Sanders did very well since my last update. He has cut into Clinton’s pledged delegate lead by almost 100 delegates, whittling her advantage from 326 to 230. Clinton now holds a 55.0% to 45.0% advantage vs. Sanders in total pledged delegate %. Furthermore, Sanders has reduced his % of pledged delegates remaining needed to win the pledged delegate vote, from 58.0% on our last update to 56.6% today. This means that if Sanders wins 56.6% of the remaining pledged delegates, he would win the battle for pledged delegates (and by extension, the popular vote).
Analysis of Actuals vs. Projections:
The model projected a lead of 397 pledged delegates for Clinton at this point, for a 58.6% vs. 41.4% Clinton lead, so the model is clearly over-projecting in favor of Clinton (by +3.6%). Final model projections are +590 pledged delegates and a 57.3% vs. 42.7% win for Clinton. Projections were developed right after Super Tuesday on March 1st and will not be changed. See here.
The model projections under-performed relative to Sanders’ actual win totals. This can be explained because of 2 reasons:
1) Given that the model works based on a regression of “racial demographics”, it’s important to have good demographic data. The misses on Democrats Abroad, Alaska and Hawaii can be attributed to no demographic and poor demographic data, respectively (we had no demographic data for Democrats Abroad, and Alaska and Hawaii don’t fit our simple White/Black/Hispanic bucketing very well). As such, these misses are not big surprises.

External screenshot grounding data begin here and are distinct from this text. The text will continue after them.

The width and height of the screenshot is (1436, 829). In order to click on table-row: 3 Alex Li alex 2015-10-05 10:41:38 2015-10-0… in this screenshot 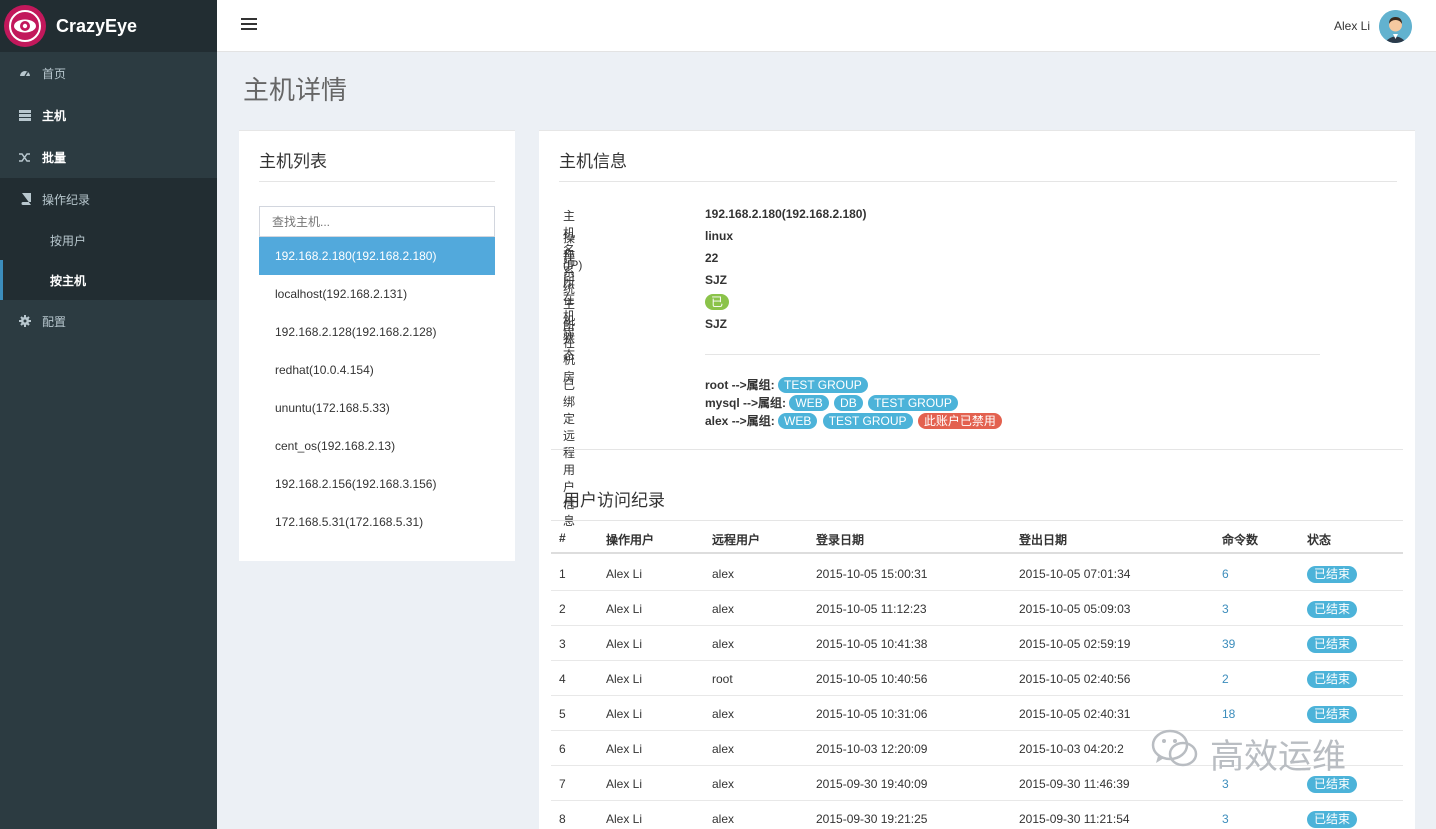, I will do `click(977, 644)`.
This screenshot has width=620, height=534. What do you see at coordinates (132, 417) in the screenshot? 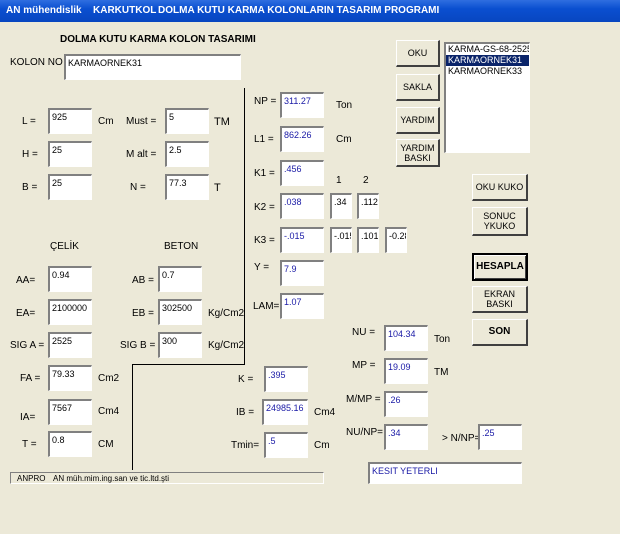
I see `divider-vertical-lower` at bounding box center [132, 417].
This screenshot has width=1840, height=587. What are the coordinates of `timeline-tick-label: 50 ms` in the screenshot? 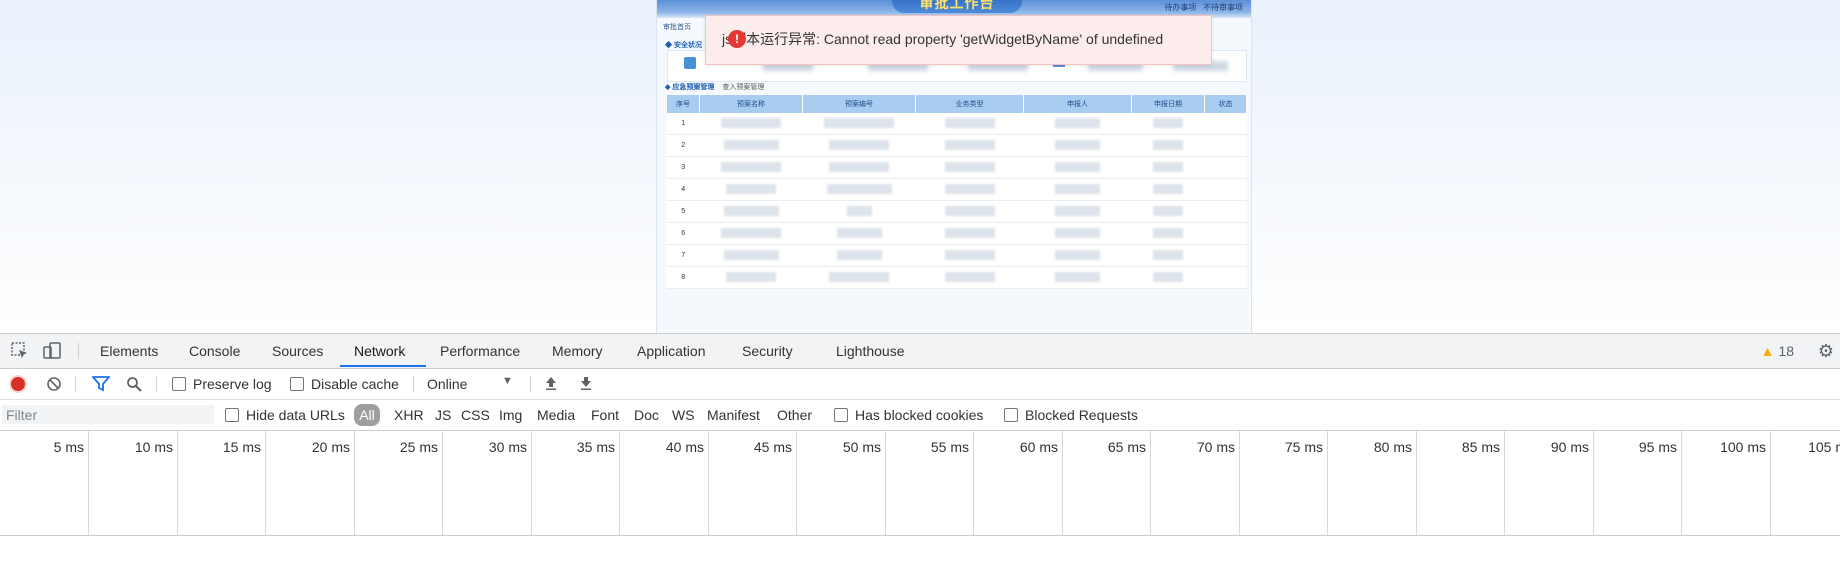 It's located at (862, 447).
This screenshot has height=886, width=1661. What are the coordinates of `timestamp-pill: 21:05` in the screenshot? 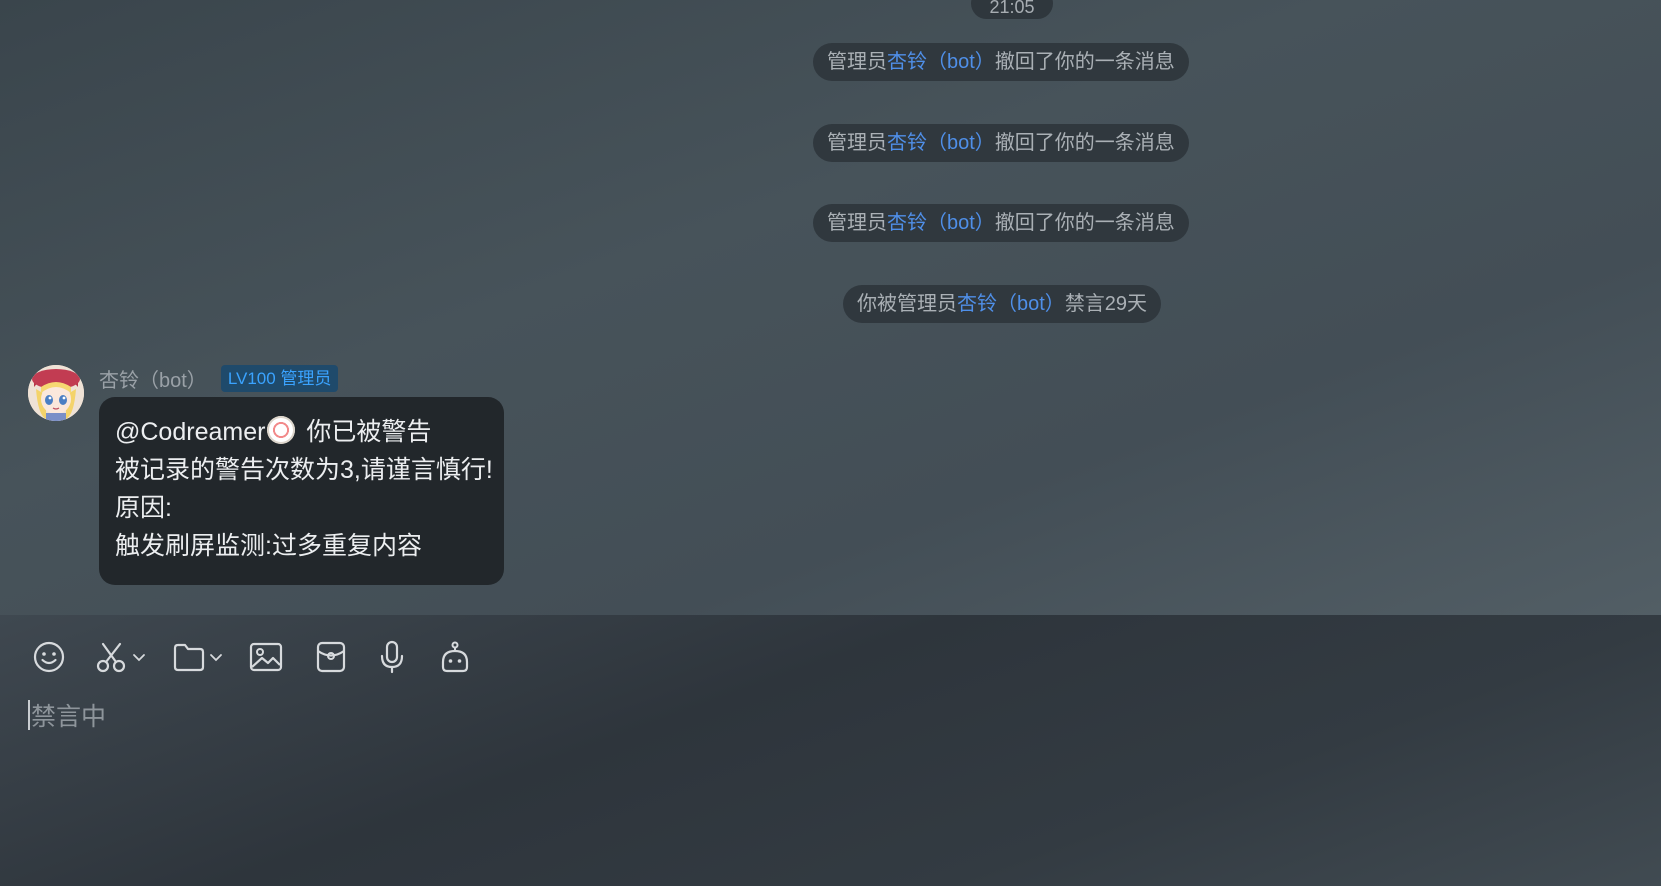 It's located at (1012, 10).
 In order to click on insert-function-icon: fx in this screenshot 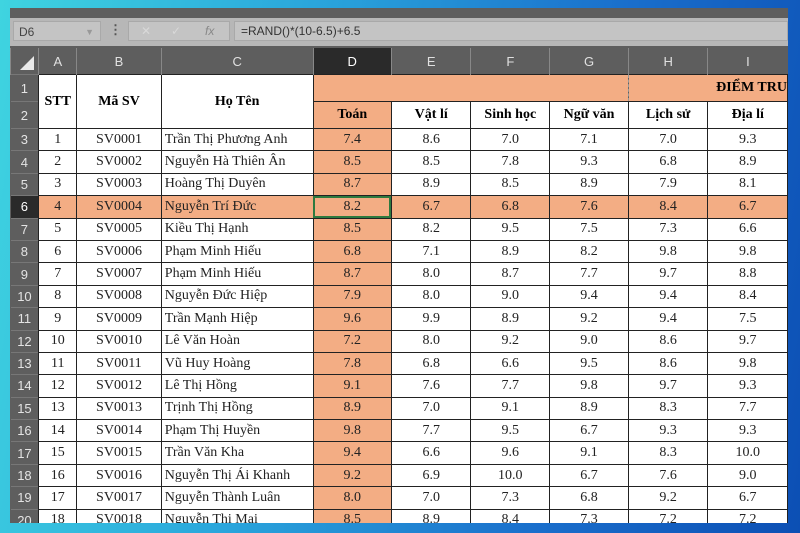, I will do `click(210, 31)`.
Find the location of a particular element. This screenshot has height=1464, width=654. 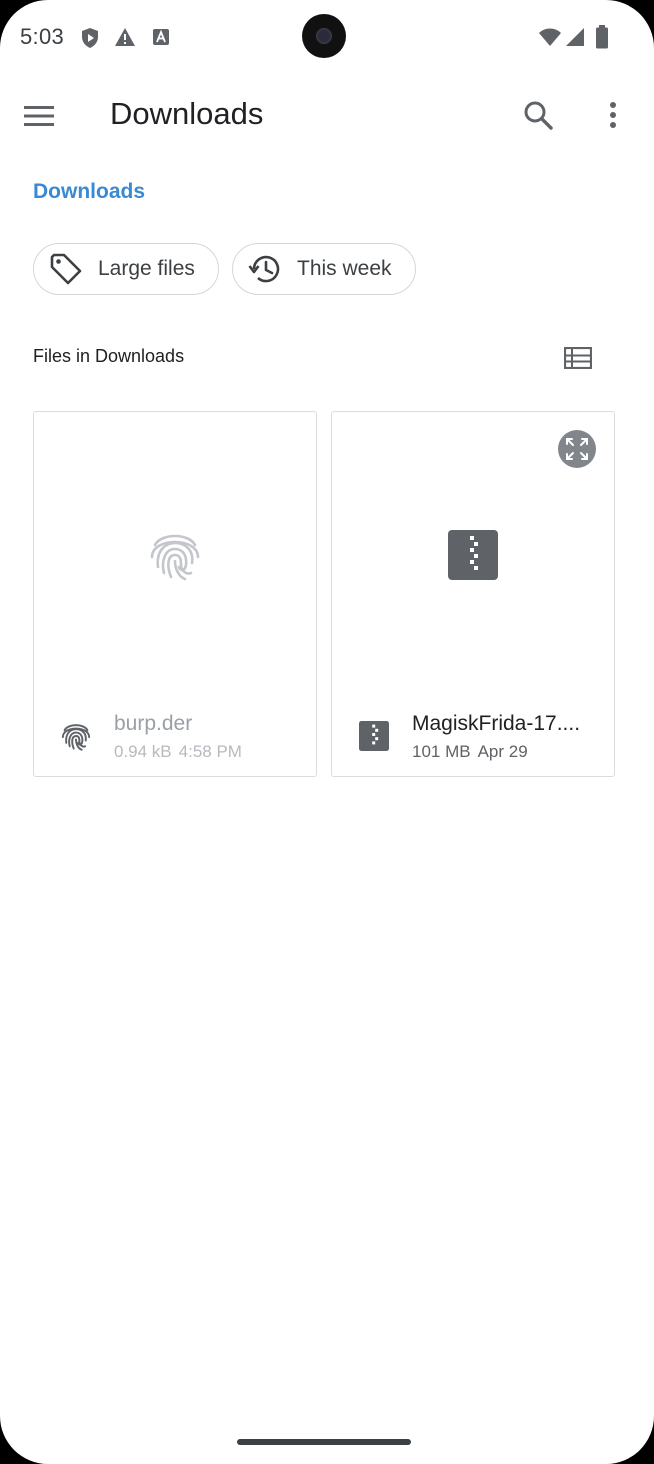

chip-label: This week is located at coordinates (344, 268).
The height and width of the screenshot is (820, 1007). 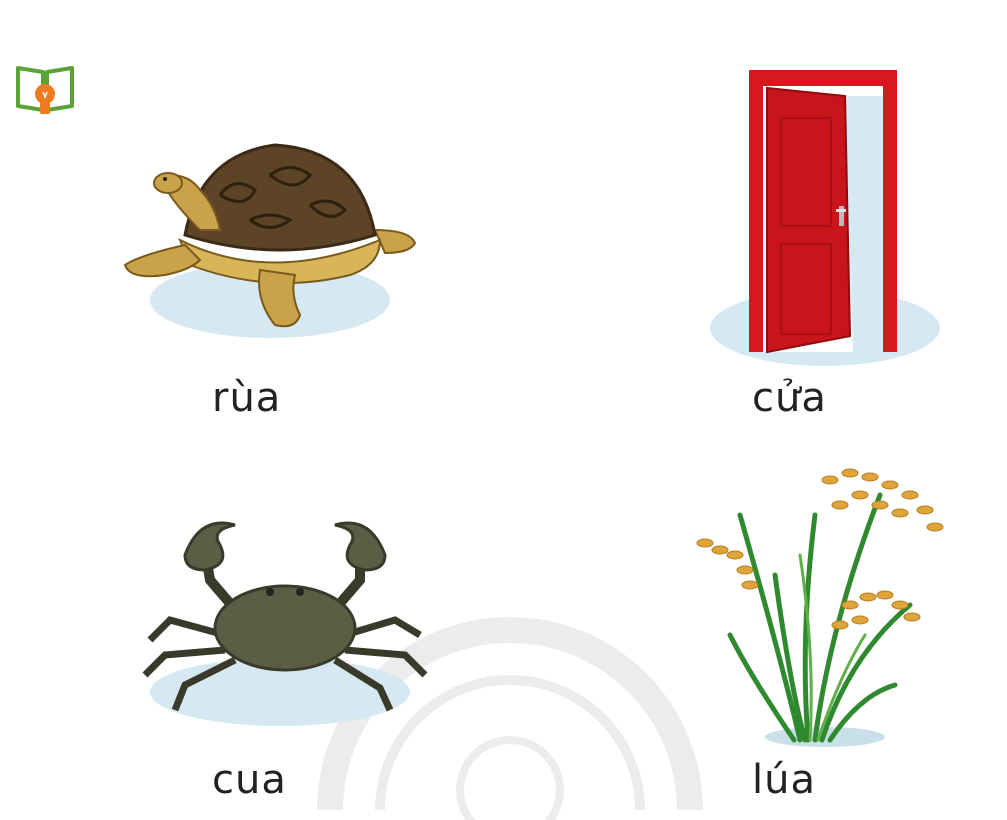 I want to click on word-cua-door: cửa, so click(x=790, y=398).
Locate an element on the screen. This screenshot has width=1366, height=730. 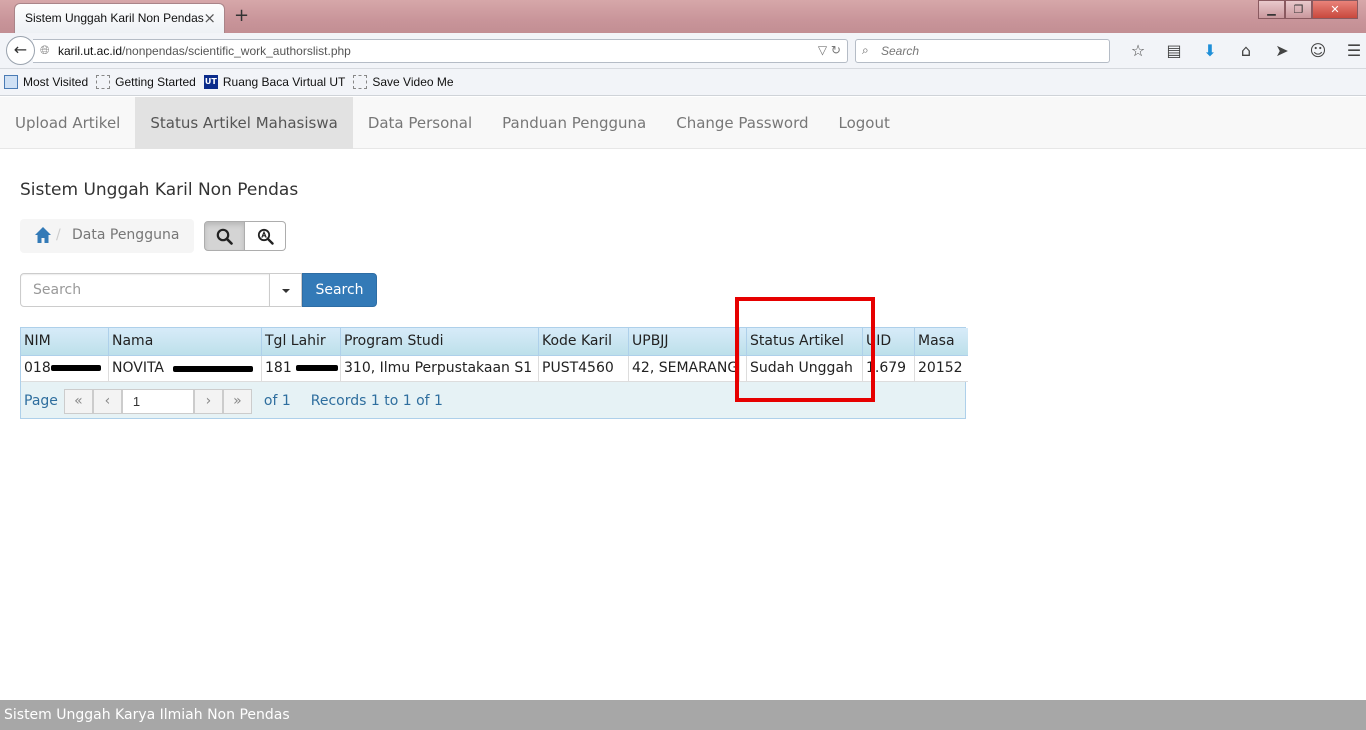
search-toggle-button is located at coordinates (224, 236).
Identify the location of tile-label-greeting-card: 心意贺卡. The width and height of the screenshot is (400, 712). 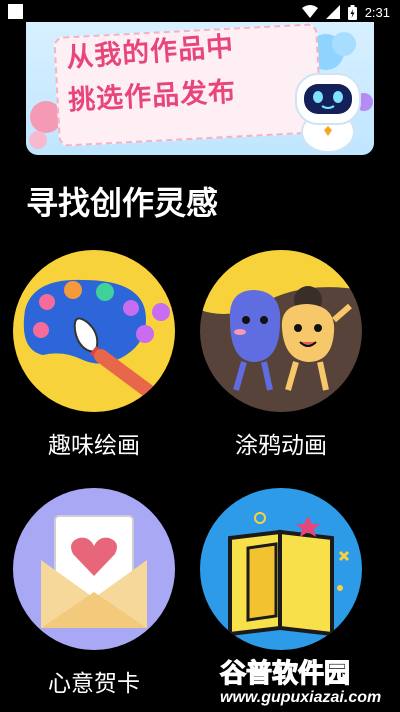
(94, 684).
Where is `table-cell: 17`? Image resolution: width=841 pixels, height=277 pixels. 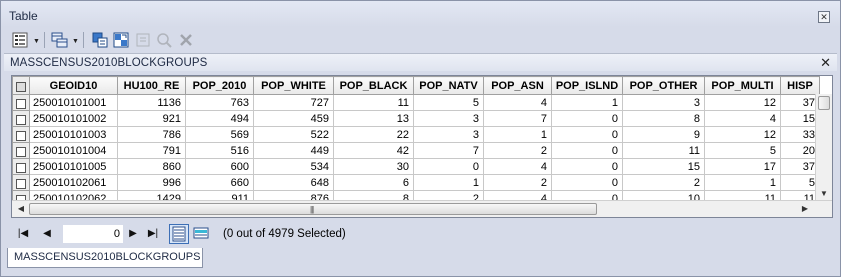
table-cell: 17 is located at coordinates (742, 166).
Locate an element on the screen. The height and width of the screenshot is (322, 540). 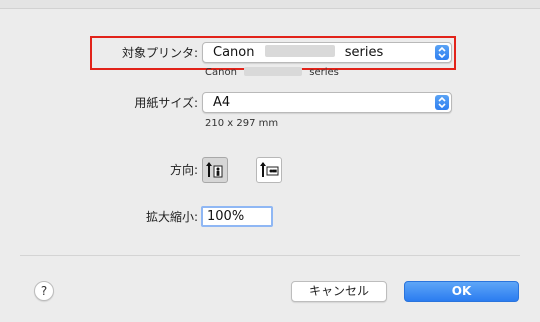
paper-dimensions: 210 x 297 mm is located at coordinates (242, 124).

2) A more interesting phenomena is Sanders’ performance in caucus states. Although the model predicted that Sanders would win Idaho, Utah and Washington (and Kansas previously), clearly, he does much better than expected based on projections using simple demographics. I would argue that this is because the caucus format rewards Sanders’ base much more so than Clinton’s.
The so-called “enthusiasm gap” manifests itself in these formats, where people are expected to caucus for significant chunks of the day, and Sanders certainly has very dedicated supporters. As such, when the caucus format is over-layed on top of demographics, this exacerbates the difference in victory in favor of Sanders. This can be contrasted to the primary format, which is less “demanding” of voters and where Clinton does much better than Sanders, and where demographic projections seem right in line with results.
One could also add an additional variable around whether the primary/caucus is open or closed (closed implies only registered Democrats can vote, whereas open implies anyone can register and vote; there are formats in-between as well), where Clinton seems to do better than expected in the closed format given her large lead with registered Democrats.
As such, in retrospect, adding secondary variables around “primaries vs. caucus format” and perhaps “open vs. closed” in the model to complement the primary predictive demographic variables would have likely enhanced results.
Analysis Going Forward:
The bad news for Sanders is that are only 4 remaining caucus states left (Wyoming, Guam, Puerto Rico, Virgin Islands), and they are all relatively small and closed caucuses. Going forward, Wyoming is a closed caucus, Wisconsin is an open primary, and the next states through April 26 are all closed primaries (Rhode Island is semi-closed), including the big states of New York and Pennsylvania. As such, I expect Clinton to slightly outperform her demographic projections. Despite Sanders’ strong performance over the past couple of weeks, I still strongly believe that Clinton will beat Sanders, and I suspect when it’s all said and done, she will do so within ~3% of initial model projections. More to come. Next update after New York.
How the model “works”:
The model regressed delegates won by Clinton vs. Sanders for primaries on March 1st and before against the “racial makeup” of those states. The resulting regression coefficients are then used to project future primaries based on the “racial makeup” of those future states.